Effect of Dust Evaporation and Thermal Instability on Temperature Distribution in a Protoplanetary Disk

TL;DR

This paper develops a semi-analytical model for protoplanetary disks considering dust evaporation and thermal instability, revealing multiple temperature solutions and episodic accretion phenomena.

Contribution

It introduces a novel model incorporating dust evaporation and thermal instability, demonstrating their impact on disk temperature distribution and evolution.

Findings

Multiple temperature solutions exist in the inner disk region.

Thermal instability can lead to episodic accretion phases.

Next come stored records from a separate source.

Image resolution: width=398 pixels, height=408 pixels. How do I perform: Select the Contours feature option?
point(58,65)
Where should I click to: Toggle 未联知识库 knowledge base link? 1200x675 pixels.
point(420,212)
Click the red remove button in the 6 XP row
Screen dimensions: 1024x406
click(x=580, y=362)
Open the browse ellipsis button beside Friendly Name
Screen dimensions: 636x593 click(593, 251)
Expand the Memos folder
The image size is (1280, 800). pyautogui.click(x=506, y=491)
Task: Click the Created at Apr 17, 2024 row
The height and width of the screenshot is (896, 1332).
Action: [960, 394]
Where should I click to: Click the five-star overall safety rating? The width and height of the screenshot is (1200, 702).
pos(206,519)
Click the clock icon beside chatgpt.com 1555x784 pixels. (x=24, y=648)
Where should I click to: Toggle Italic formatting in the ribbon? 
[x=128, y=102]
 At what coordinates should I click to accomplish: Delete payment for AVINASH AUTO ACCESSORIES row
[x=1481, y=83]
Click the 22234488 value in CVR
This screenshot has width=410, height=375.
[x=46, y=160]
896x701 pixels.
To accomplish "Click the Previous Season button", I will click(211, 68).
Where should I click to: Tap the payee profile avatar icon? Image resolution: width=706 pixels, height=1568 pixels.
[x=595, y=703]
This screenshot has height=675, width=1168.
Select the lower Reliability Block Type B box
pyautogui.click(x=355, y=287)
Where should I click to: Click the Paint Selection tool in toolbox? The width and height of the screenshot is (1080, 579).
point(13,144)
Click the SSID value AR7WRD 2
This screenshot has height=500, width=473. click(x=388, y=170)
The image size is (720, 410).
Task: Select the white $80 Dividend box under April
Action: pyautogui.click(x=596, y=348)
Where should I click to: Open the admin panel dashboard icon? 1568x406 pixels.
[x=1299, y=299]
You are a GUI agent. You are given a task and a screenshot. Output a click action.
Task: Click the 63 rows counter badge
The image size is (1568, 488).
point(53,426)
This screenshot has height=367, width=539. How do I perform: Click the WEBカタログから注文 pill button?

Disk evolution is non-stationary with alternating accumulation and accretion.

Abstract

The thermal instability of accretion disks is widely used to explain the activity of cataclysmic variables, but its development in protoplanetary disks has been studied in less detail. We present a semi-analytical stationary model for calculating the midplane temperature of a gas and dust disk around a young star. The model takes into account gas and dust opacities, as well as the evaporation of dust at temperatures above 1000 K. Using this model, we calculate the midplane temperature distributions of the disk under various assumptions about the source of opacity and the presence of dust. We show that when all considered processes are taken into account, the heat balance equation in the region r<1 au has multiple temperature solutions. Thus, the conditions for thermal instability are met in this region. To illustrate the possible influence of instability on the accretion state in a protoplanetary disk, we consider a viscous disk model with alpha parameterization of turbulent viscosity. We show that in such a model the disk evolution is non-stationary, with alternating phases of accumulation of matter in the inner disk and its rapid accretion onto the star, leading to an episodic accretion pattern. These results indicate that this instability needs to be taken into account in evolutionary models of protoplanetary disks.